July 2, 2013

Silent Japan III: Flunky, Work Hard (1931)

While there's a lot more to explore in terms of the history and cultural context of Japanese silent films, I figured it would be worth diving in and actually watching one. For my first viewing experience I selected Flunky, Work Hard (1931), the earliest existing film by director Mikio Naruse (or Naruse Mikio, to use the Japanese format). This short feature (it's only 28 minutes long) follows a day in the life of harried insurance salesman Okabe and his tearaway bully of a son.

This is a surprisingly modern and genuinely funny little comedy. The performances are generally naturalistic, and the humour much more sophisticated than the broad slapstick you'd normally find in a silent comedy. It also has much more developed camerawork, including smooth tracking shots, interesting shot compositions and a few experimental moments. There is a moment late in the film where Okabe discovers his unruly son has been hit by a train. His moment of sudden panic and grief at the news is represented with a sudden 20-second montage of shapes, faces and kaleidoscopic effects. The montage runs at about one shot per second, which is a much faster editing speed than you'd expect from a film made at the start of the 1930s.

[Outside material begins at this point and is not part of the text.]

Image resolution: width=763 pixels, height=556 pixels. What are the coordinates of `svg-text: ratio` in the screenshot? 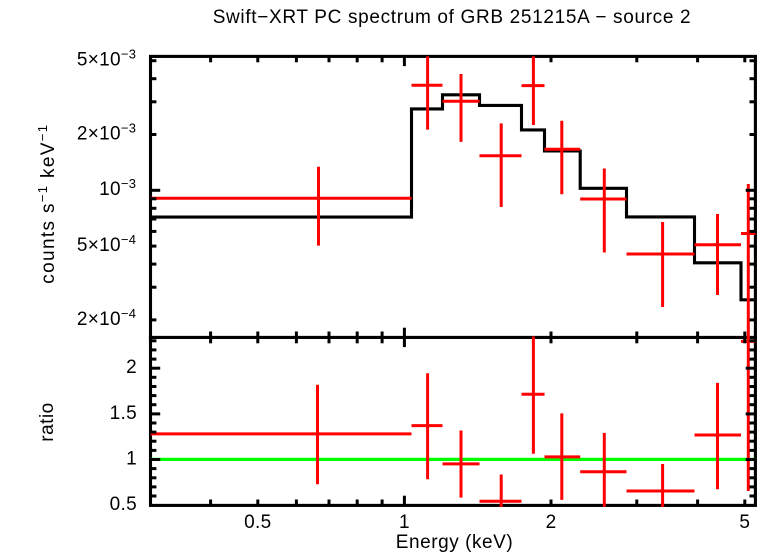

What is also fascinating is how much of the film is shot out on location. Hollywood films of the period were typically bound to soundstages and studio backlots: highly controlled environments that could get directors and producers exactly the visuals they required. Here, Naruse shoots his film out on the streets. This gives the film two advantages over its American cousins. Firstly it aids in the naturalism, as it loses that staged feel that inevitable comes from shooting on-set. Secondly, and for we in the 21st century much more interestingly, it allows a look at everyday Japanese life in 1931. In the 1930s Japan was a country halfway between adopting the fashions and culture of the English-speaking world and one retaining its traditions of clothing and architecture. Half of my attention during the film was on stuff in the background, because it's just so intriguing to see.

It's difficult to contextualise this film around other Japanese silent movies, because this is the first one I've tried. It's also difficult to reconcile the unexpected naturalism of this piece with the theatrical adaptations mentioned in my previous post. My guess (and it really is a guess) is that while Western cinema started with naturalism and documentary - a side effect of a slow move towards realism post-photography - and Japanese cinema started with theatre and abstraction, in the ensuing 25 years the West found adapting the conventions of theatre to be the easiest way to develop narrative while the Japanese used the new technology to actually create something new. In effect, the two cultures swapped places in how they used the technology.